と、普通に考えれば博士を捜し出すのは絶望的に思われるが、そこは天下のシュウ博士、次元震や時空震動に巻き込まれようと独自の力で戻ってきそうだから怖い。
もし本当にシュウ博士がこの世界にいなければそれはそれで問題無しと言う事になるが……まぁ、確かに楽観的過ぎる考えではあると自分でもそう思う。
これはあくまで自分の考えに過ぎないし、極論過ぎる考え方だ。やはり情報を探すにしてももっと専門的な知識が欲しい所である。
取り敢えずこの推測は置いておくとして、自分はこれから足を使って情報を得ようと思う。有益な話が聞ければ明日以降に書くつもりでいる為、今日はこれで終わりとする。
◇
─────一体、何がどうしてこうなったのだろう? 昨日、自分はシュウ博士やそれに纏わる有益な情報を探す為にフランスの街を駆け巡っていただけの筈。

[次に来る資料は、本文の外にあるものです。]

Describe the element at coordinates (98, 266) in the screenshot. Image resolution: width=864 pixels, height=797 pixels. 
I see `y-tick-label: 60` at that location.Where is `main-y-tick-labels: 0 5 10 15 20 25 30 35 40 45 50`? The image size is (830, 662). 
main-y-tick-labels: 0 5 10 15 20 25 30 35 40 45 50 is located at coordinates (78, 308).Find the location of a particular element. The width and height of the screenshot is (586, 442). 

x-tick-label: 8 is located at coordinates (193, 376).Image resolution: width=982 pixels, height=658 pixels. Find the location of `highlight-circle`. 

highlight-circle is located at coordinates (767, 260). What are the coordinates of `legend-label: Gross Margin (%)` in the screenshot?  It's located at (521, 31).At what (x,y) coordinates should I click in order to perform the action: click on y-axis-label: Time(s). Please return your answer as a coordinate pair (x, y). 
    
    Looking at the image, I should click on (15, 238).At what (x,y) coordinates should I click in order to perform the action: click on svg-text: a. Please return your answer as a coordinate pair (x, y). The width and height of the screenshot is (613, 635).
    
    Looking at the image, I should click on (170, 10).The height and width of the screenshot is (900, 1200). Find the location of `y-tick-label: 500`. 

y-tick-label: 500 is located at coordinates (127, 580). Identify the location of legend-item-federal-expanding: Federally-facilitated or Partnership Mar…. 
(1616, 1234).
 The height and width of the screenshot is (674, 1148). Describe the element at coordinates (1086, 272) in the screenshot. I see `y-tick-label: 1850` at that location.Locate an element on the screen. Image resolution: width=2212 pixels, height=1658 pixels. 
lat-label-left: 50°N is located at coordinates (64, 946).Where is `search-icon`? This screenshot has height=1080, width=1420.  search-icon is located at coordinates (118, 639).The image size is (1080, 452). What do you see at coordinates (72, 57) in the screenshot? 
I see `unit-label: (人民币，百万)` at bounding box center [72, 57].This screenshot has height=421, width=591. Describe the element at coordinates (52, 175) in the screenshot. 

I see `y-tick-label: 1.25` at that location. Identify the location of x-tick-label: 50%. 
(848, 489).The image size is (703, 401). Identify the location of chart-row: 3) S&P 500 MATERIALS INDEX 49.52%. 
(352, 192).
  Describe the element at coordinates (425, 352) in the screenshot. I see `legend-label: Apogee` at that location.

駆け巡ったと言っても、別に走り回った訳ではない。情報の集まりそうな酒場やちょっと危険な臭いがする──所謂裏家業の人と少しばかり話をしたぐらいである。
裏家業の人と関わっておいてこんな事を言うのもアレだが、ちゃんと安全な橋を渡った健全なやり方だ。……まぁ、おかげで旅の資金が少しばかり減ったが、いざとなれば日雇いのバイトで稼ぐつもりだったから別にそれはかまわない。
ただ、やはりその後がいけなかったんだろうなぁ。色々考え事をしながら歩いていたから、すれ違い様に人とぶつかってしまった。
いや、ちゃんと謝りましたよ? ぶつかった瞬間に謝る位は、……けどね、そのぶつかった人が拙かったの。
どんな人とぶつかったのかって? ヒント、“皇族”
もうね、謝った瞬間叫びたくなったよ。どうしてアンタがここにいるんだよと、聞けば外交の関係の仕事でたまたまこの国に来ていたらしく、しかも珍しく時間が空いた為にたまには外を歩こうと思って外出したらしい。
護衛は何してんだよ!? そう思った時は既にSPの皆さんに囲まれました。しかも中にはナイトオブラウンズのナンバー3と6さんが。
さて、もうお分かりの人もいるかと思います。自分がぶつかった人物、その人の名は……。
「おや? なんだか食が進まないらしいが……ここの料理は口に合わなかったかな?」
「……イエ、ソンナコトハゴザイマセン」
シュナイゼル=エル=ブリタニア様でしたー。
有名人と出会うなんてー、シュウジ感激ー♪
………誰か、助けてくれ。
グランゾン(シュウジ)が仲間になりたそうな目で此方を見てくる……どうしますか?